Kelshiker Mihir A, Mayet Jamil, Unsworth Beth, Okonko Darlington O
International Center for Circulatory Health, St Mary's Hospital, NHLI, Imperial College London, UK.
Curr Cardiol Rev. 2013 Nov;9(4):325-30. doi: 10.2174/1573403x09666131202125424.
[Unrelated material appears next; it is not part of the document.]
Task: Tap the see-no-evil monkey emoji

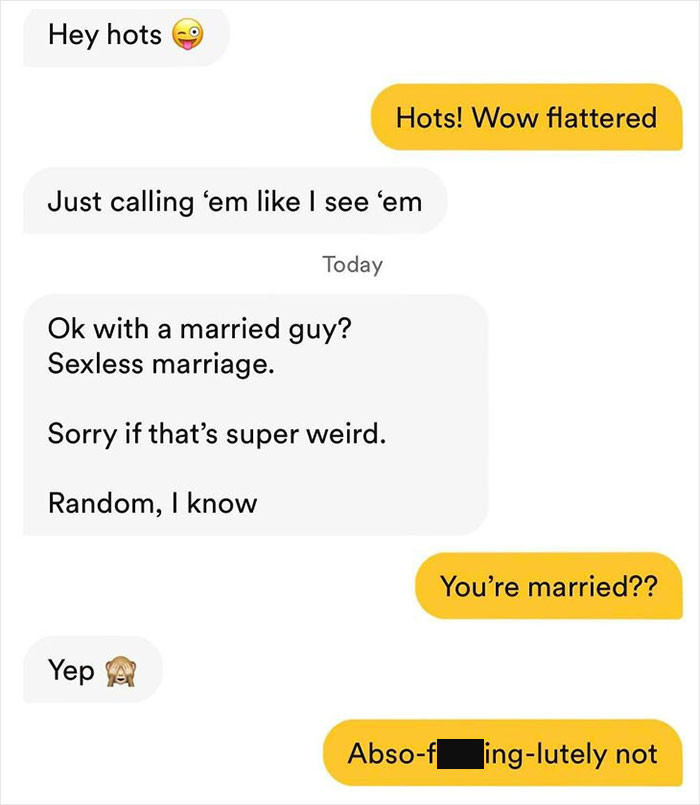Action: 121,672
A significant clinical problem is patients presenting with exercise-limiting dyspnoea, sometimes with associated chest pain, in the absence of detectable left ventricular (LV) systolic dysfunction, coronary artery disease, or lung disease. Often the patients are older, female, and have isolated basal septal hypertrophy (BSH), frequently on a background of mild hypertension. The topic of breathlessness in patients with clinical heart failure, but who have a normal ejection fraction (HFNEF) has attracted significant controversy over the past few years. This review aims to analyse the literature on BSH, identify the possible associations between BSH and HFNEF, and consequently explore possible pathophysiological mechanisms whereby clinical symptoms are experienced.
一个重要的临床问题是,患者表现为运动受限性呼吸困难,有时伴有胸痛,却未检测到左心室(LV)收缩功能障碍、冠状动脉疾病或肺部疾病。这些患者通常年龄较大,为女性,且存在孤立性基底间隔肥厚(BSH),常伴有轻度高血压病史。在过去几年中,临床心力衰竭但射血分数正常(HFNEF)的患者出现呼吸困难这一话题引发了重大争议。本综述旨在分析关于BSH的文献,确定BSH与HFNEF之间可能的关联,并进而探索产生临床症状的可能病理生理机制。